The Tate’s partnership with Hyundai has helped finance some of its most ambitious projects. In recent years, Tate Modern has filled its vast Turbine Hall annually with major works by Philippe Parreno, Abraham Cruzvillegas, and Superflex, all supported by the South Korean carmaker. Tania Bruguera is preparing her own Hyundai Commission, which is due to be unveiled in London this fall.
But with much less fanfare—not even a press release—the Tate has also organized an exhibition in Seoul with the backing of the Korean company’s credit card business. The British gallery’s first major solo show of work by the artist Erwin Wurm opened on Wednesday in the South Korean capital. (The Tate, like the White House, keeps its Korean cards close to its chest.)
Supported by Hyundai Card, “Erwin Wurm: One Minute Forever” features around 70 works by the Austrian artist, many lent by the Tate. The show also includes a new work, Dumpling Car, one of the artist’s trademark bloated automobiles—perhaps a characteristically droll comment on consumption given the show’s corporate sponsor and venue.
The exhibition takes place in Hyundai Card Storage, a cultural space in the center of Seoul run by Korean company. It represents a first in Asia for both Wurm and the Tate.

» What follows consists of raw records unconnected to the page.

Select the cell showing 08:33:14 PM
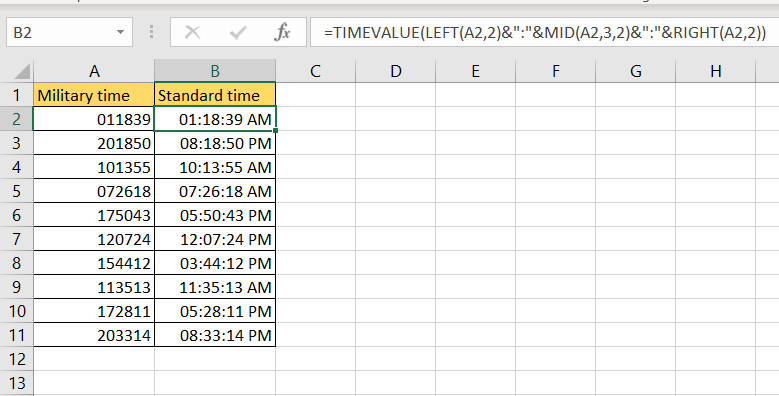The height and width of the screenshot is (396, 779). 215,335
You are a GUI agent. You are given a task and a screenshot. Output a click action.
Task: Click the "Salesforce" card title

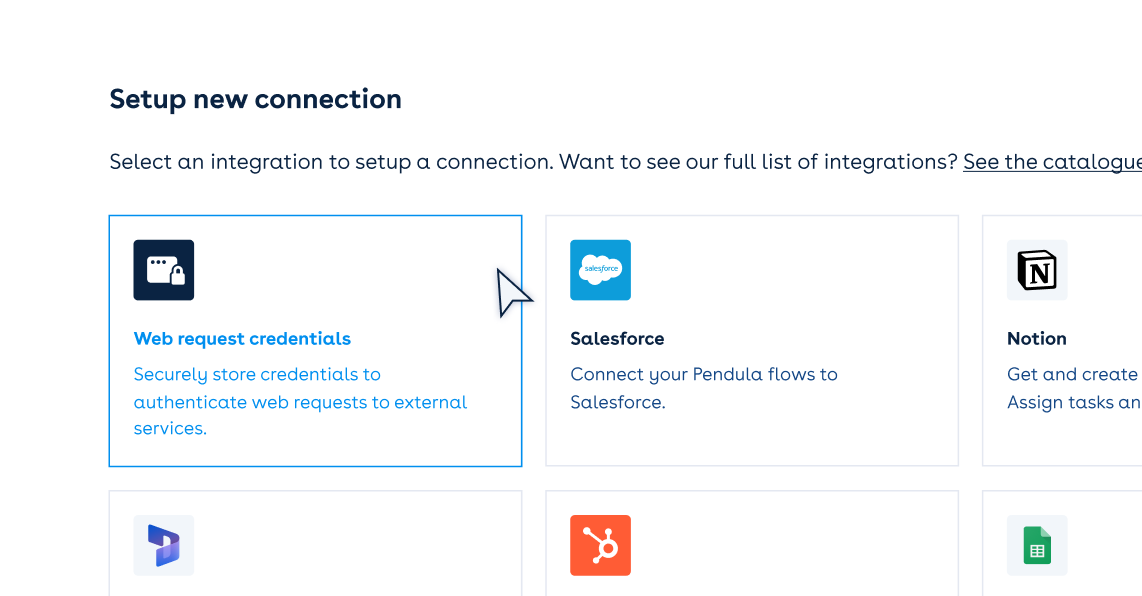tap(617, 338)
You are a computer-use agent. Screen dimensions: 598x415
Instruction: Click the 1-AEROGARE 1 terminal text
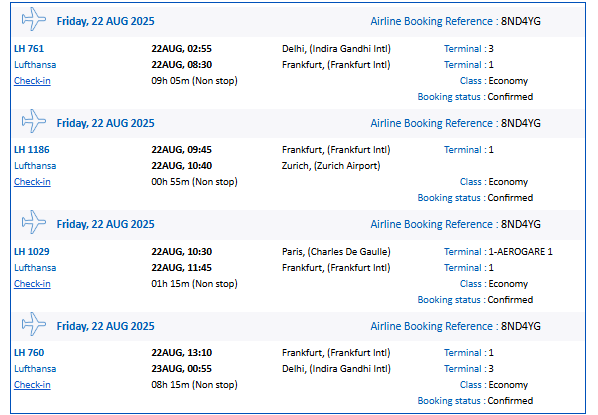(520, 252)
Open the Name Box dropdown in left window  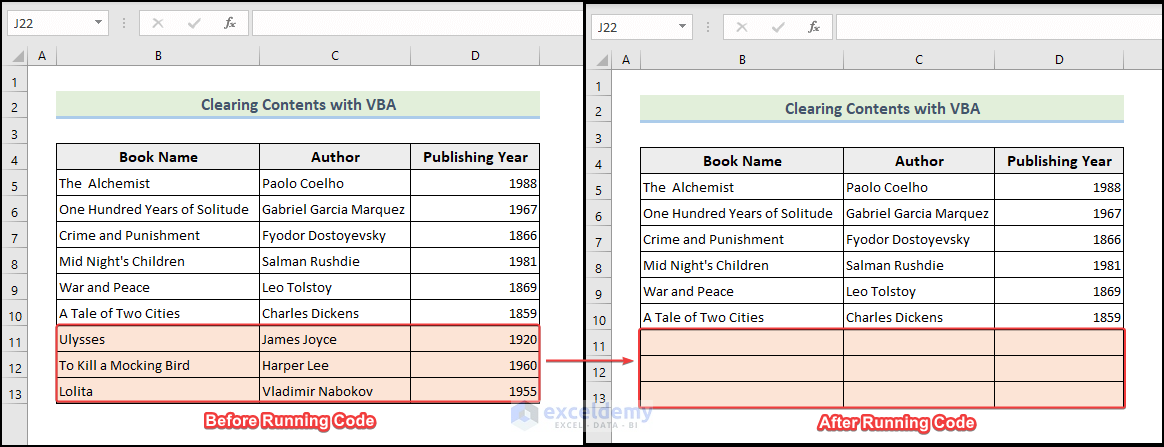pos(98,23)
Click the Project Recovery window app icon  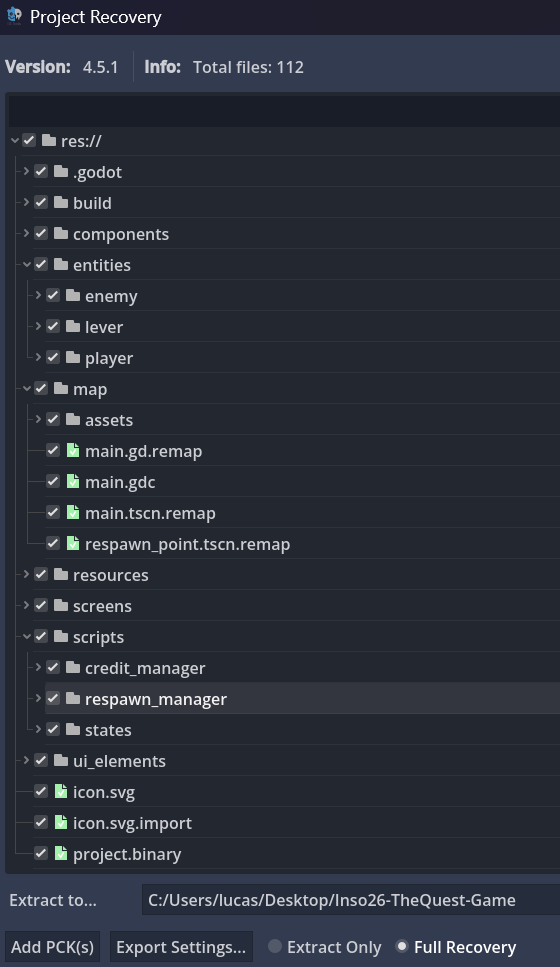[14, 15]

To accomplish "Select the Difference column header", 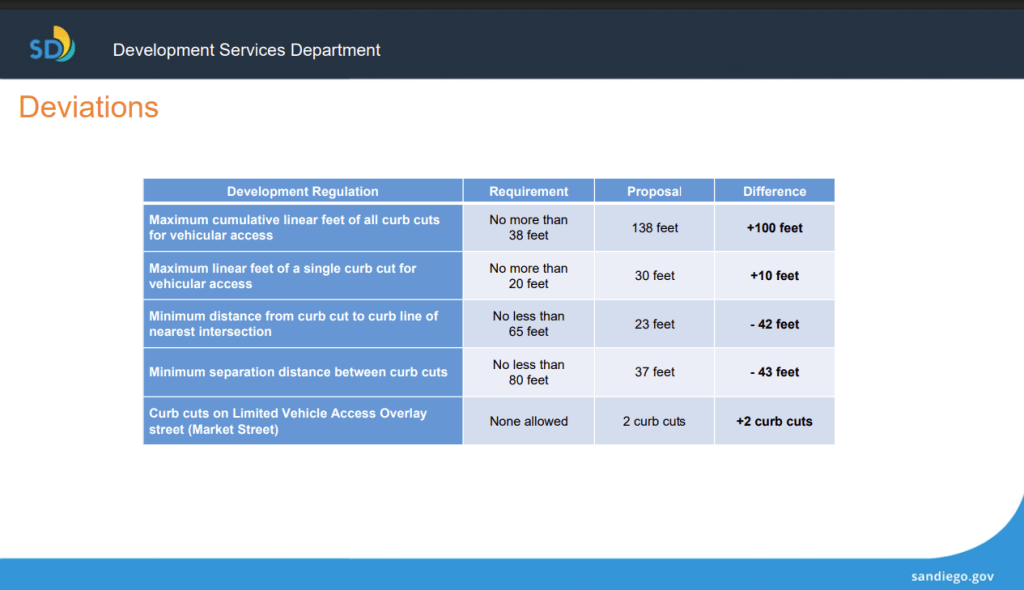I will click(775, 191).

The big blue Dumpling Car was made especially for the show and finished just in time, a spokeswoman for the artist’s studio tells artnet News. Tate curators and Hyundai invited Wurm to create the show in partnership with his gallery Lehmann Maupin, she adds.
The Tate has never organized a major Wurm show in London but owns several works from the artist’s series “One Minute Sculptures,” which are also included in the show. In the series, Wurm gives the viewer instructions that allow him or her to become an absurdist work of art, if only for a minute.

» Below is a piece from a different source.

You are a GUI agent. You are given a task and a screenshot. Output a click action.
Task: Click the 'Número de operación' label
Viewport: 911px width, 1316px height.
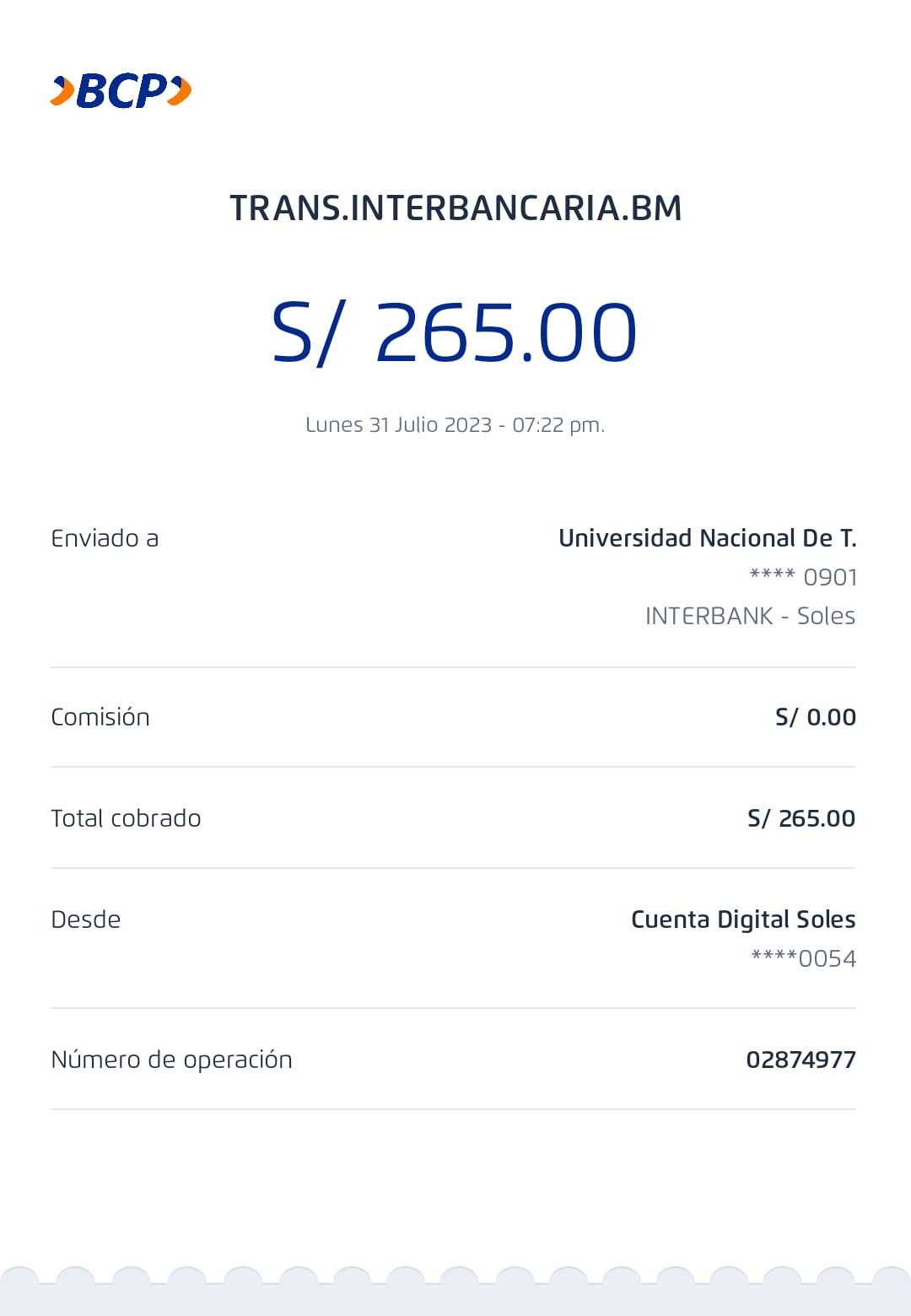(171, 1060)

In Double Bucket (1999), for example, he prompts you to stand in a bucket and place another your head. (Lehmann Maupin presented works from the series at Art Basel in Hong Kong last month.) Another work in the Korea show, From L to XXL in 8 Days (1993), invites visitors to become fat by snacking at night.
“The show is predominantly drawn from Tate’s collection and is an opportunity for us to showcase these works to a new audience in Korea,” says a Tate spokesman, adding that it is separate from Hyundai Motor’s sponsorship of the Turbine Hall commissions.
The Tate has no plans to bring Dumpling Car to London. For a taste of the artist’s work, Londoners will have to wait until spring 2019, when Thaddaeus Ropac is due to present Wurm’s first show in the capital since 2000.
New Yorkers, meanwhile, will be able to enjoy Wurm’s humorous work this summer. From June until the end of August, the Public Art Fund is parking his bloated Hot Dog Bus at various locations in Brooklyn Bridge Park.
Free hot dogs will be served from the bright yellow, customized Volkswagen Microbus. “Hot Dog Bus is the US premiere of Curry Bus, reimagined for New York, and will create an absurd, yet approachable sculptural experience encouraging visitors to challenge the fundamental definitions of art,” according to a statement by the Public Art Fund. The project is organized by the fund’s associate curator Daniel S. Palmer.
“Erwin Wurm: One Minute Forever,” runs from April 18 through to September 9 at Hyundai Card Storage in Seoul.
“Hot Dog Bus” runs from June 9 through August 26 at various venues in Brooklyn Bridge Park.